(DOCUMENT)

Reputation: 2714
I have a python project set up where my scripts are stored in one folder, my packages and data in other folders, and I am trying to organize the best structure and procedures for making referencing between these items more robust:
project_dir/
data/
raw/
source_1.csv
source_2.csv
processed/
tidydata.csv
results.csv
src/
scripts/
clean_raw_data.py
calc_results.py
packages/
import_tools
tool_a.py
tool_b.py
calc_tools
Makefile
My desire is to be able to robustly reference my packages through imports (./src/packages
) and my data (./data
)
with file read and write operations from any of my scripts in the ./src/scripts
folder.
My current setup involves doing things like this:
To import packages (this seems like bad practice to call functions in order to import other functions):
# clean_raw_data.py
import sys
from pathlib import Path
sys.path.append(str(Path(__file__).parent.parent))
import packages.import_tools as imptool
To read and write files:
import pandas as pd
df = pd.read_csv('../../data/raw/source_1.csv')
# operations
df.to_csv('../../data/processed/tidydata.csv')
Ideally I would prefer that everything were available referenced from the project folder project_dir
in any file or script in my structure, such that I could do things like:
import src.packages.import_tools as imptool
df = pd.read_csv(f'{ROOT_DIR}/data/raw/source_1.csv')
In some way or another. I presume there is a best practice guideline for configuring things to behave in a similar way but haven't seen any good recommendations. What would be the best approach for handling this?

(DATA EXCERPT)
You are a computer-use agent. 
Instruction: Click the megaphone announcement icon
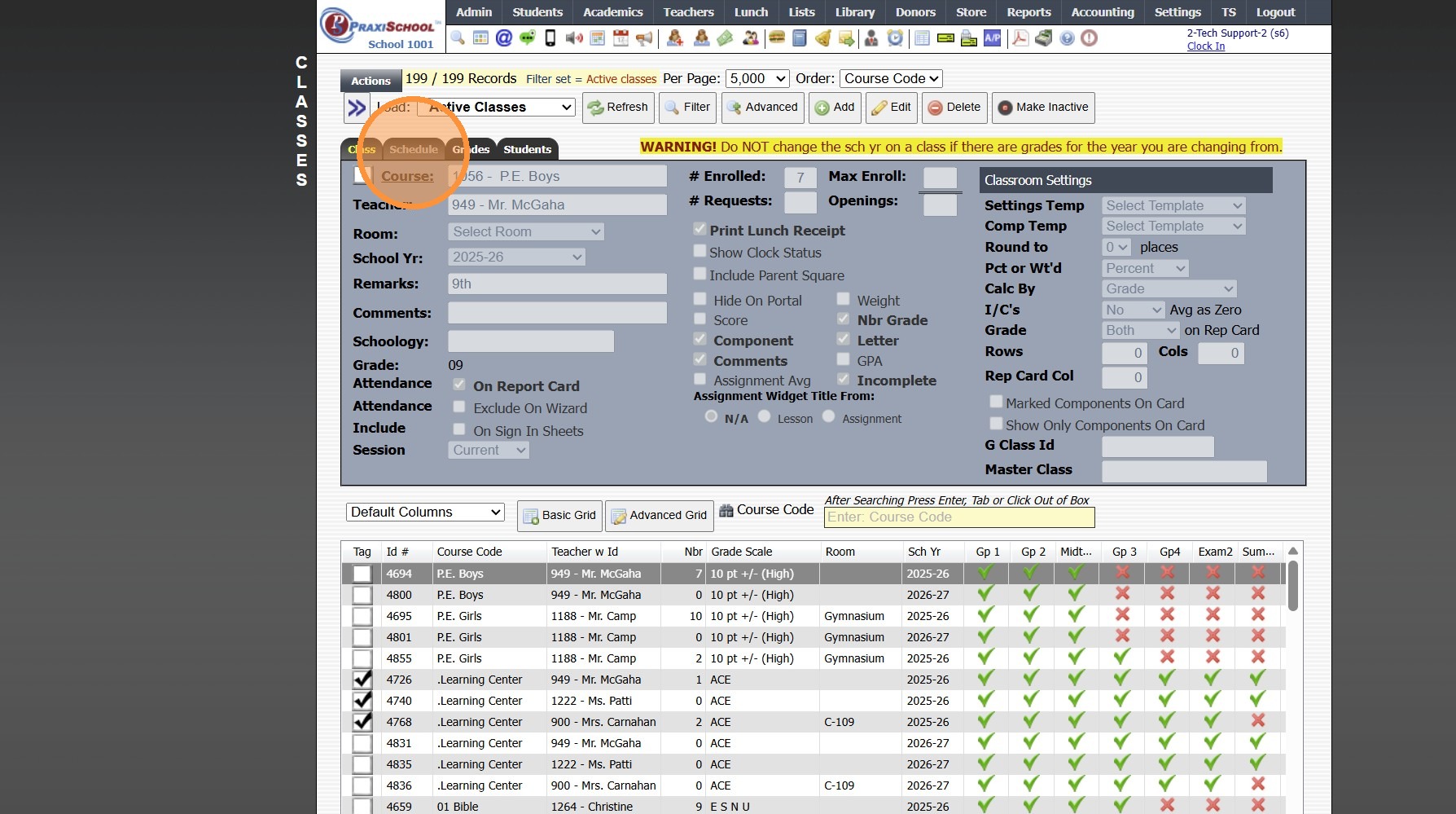(644, 38)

(EXERCISE INSTRUCTIONS)
1. In the post about the Python project layout, what does the poster say calling functions in order to import other functions seems like?
2. Name every CSV file that appears in the directory tree of the post about the Python project layout.
The material is separate from the post about the Python project layout.

(ANSWERS FOR THIS EXERCISE)
1. Bad practice.

2. source_1.csv, source_2.csv, tidydata.csv, results.csv